When specifying a burn-in time for a population, that time corresponds to epochs in the past where the demographic history of all ancestral demes (those with start times of infinity) are constant.

For example, let’s revisit the model from before:

description: An example demes model
time_units: generations
demes:
 - name: ancestor1
   epochs:
    - start_size: 100
      end_time: 50
 - name: ancestor2
   epochs:
    - start_size: 250
      end_time: 50
 - name: admixed
   start_time: 50
   ancestors: [ancestor1, ancestor2]
   proportions: [0.90, 0.10]
   epochs:
    - start_size: 100

Here, we have two ancestral demes, each with a single epoch. In other words, the size history of these two demes is constant from time 50 in the past back to “infinity”.

For cases like this one, any “burn in” time is simply the history of the ancestral demes.

For such a model, 49 generations ago will correspond to first time offspring are born after the burning phase has ended.

Let’s modify the model to add a second epoch to ancestor2:

description: An example demes model
time_units: generations
demes:
 - name: ancestor1
   epochs:
    - start_size: 100
      end_time: 50
 - name: ancestor2
   epochs:
    - start_size: 100
      end_time: 60
    - start_size: 250
      end_time: 50
 - name: admixed
   start_time: 50
   ancestors: [ancestor1, ancestor2]
   proportions: [0.90, 0.10]
   epochs:
    - start_size: 100

Now we have a size change in the ancestral population 60 generations ago. That event is relevant to contemporary patterns of variation. Therefore, our burn-in phase must end one generation prior to the size change.

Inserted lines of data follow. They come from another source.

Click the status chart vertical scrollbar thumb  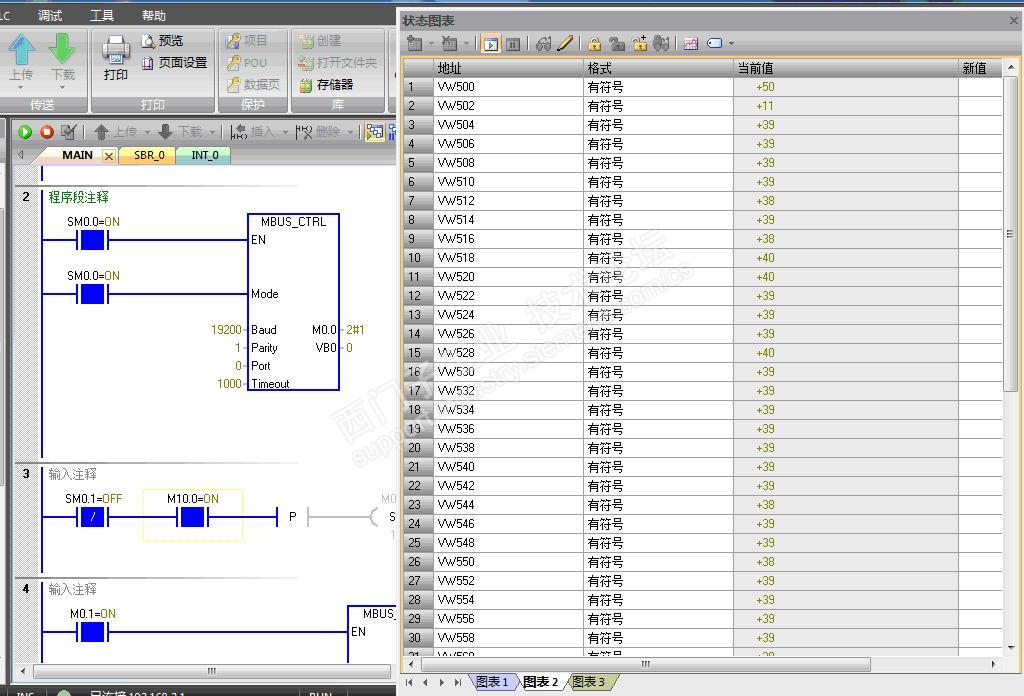[x=1010, y=233]
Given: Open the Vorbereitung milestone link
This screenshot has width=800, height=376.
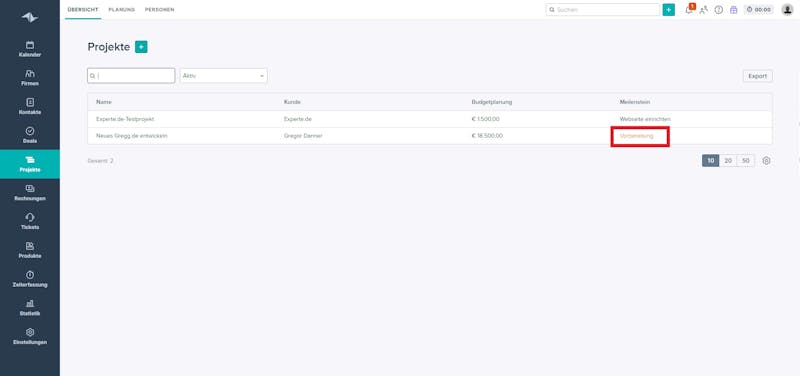Looking at the screenshot, I should pyautogui.click(x=636, y=136).
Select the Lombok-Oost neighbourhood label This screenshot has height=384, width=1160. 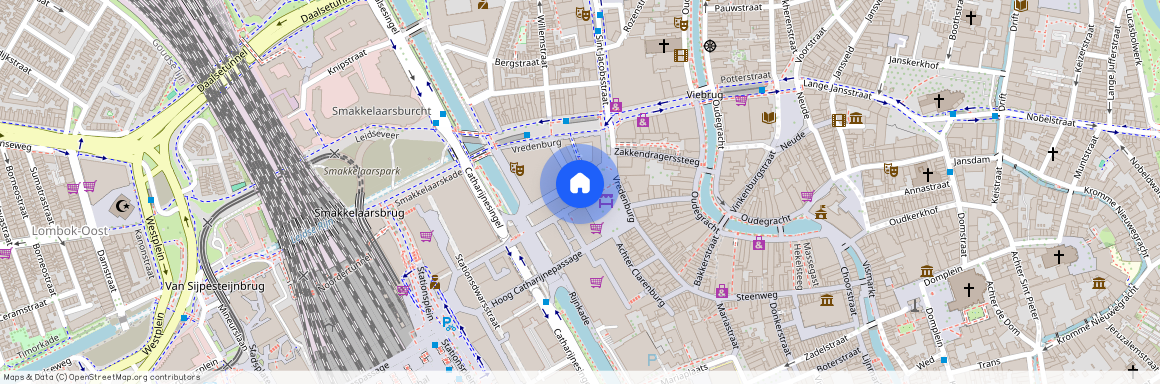point(70,231)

See fwdpy11.ForwardDemesGraph.from_demes() for details on how to set the burn-in times. The vignette has examples.

Selfing#

fwdpy11 simulates according to Wright-Fisher dynamics. This means that parents are chosen with replacement and proportionally to their fitnesses.

When an epoch has a selfing rate of zero, sampling with replacement actually implies a residual selfing rate of \(O(1/N)\) (assuming that individual fitnesses are all close to 1.0).

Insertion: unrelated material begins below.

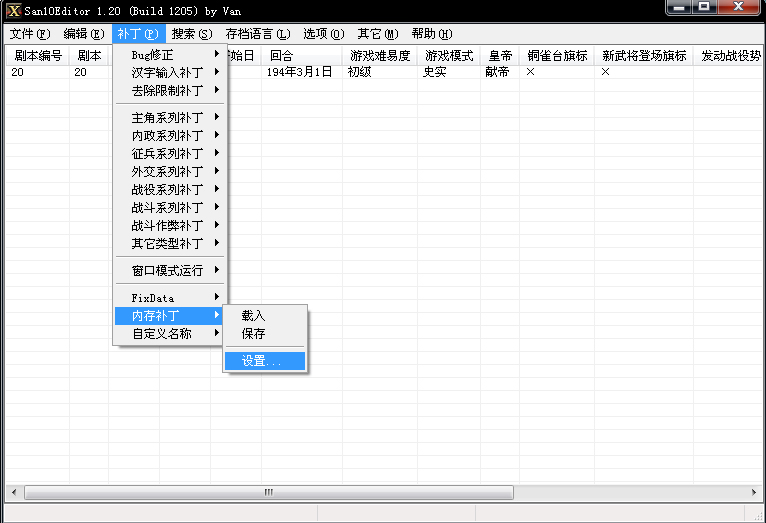
Task: Select the 献帝 emperor cell
Action: [x=498, y=73]
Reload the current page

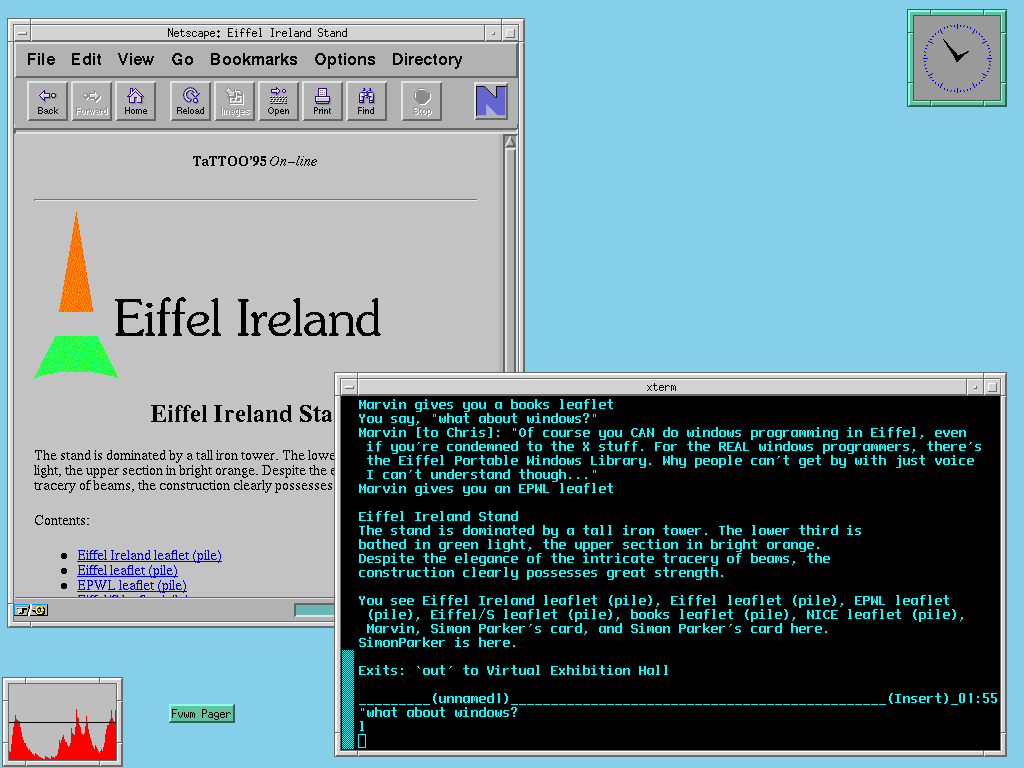[x=190, y=101]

Further, an epoch with a selfing rate \(0 < S \leq 1/N\) will have a realized selfing rate larger than \(S\). (An individual will not self with probability \(1-S\) and will then be chosen again as a parent with probability \(O(1/N)\).)

If this behavior is not desired, pass allow_residual_selfing = False when constructing instances of fwdpy11.ModelParams. Passing False will prevent an individual from being picked twice as a parent. See the documentation of fwdpy11.ModelParams for details about errors that may occur if deme sizes get down to a single individual.

“Default” demographic models.#

If None is passed to the demography field of fwdpy11.ModelParams, then fwdpy11.evolvets() will build a model of constant sizes for all demes in the population using fwdpy11.ForwardDemesGraph.tubes(). The model with have a “burn-in” time of 10N generations where N is the sum of all deme sizes in the :class:fwdpy11.DiploidPopulation.

The code raises a UserWarning when these models are constructed, letting you know that some default magic is happening.

Note

This default behavior was introduced in v0.20.0 in order to maintain backwards compatability with the previous releases. Moving forwward, in the spirit of “explicit is better than implicit”, using None for a demographic model will become a hard error.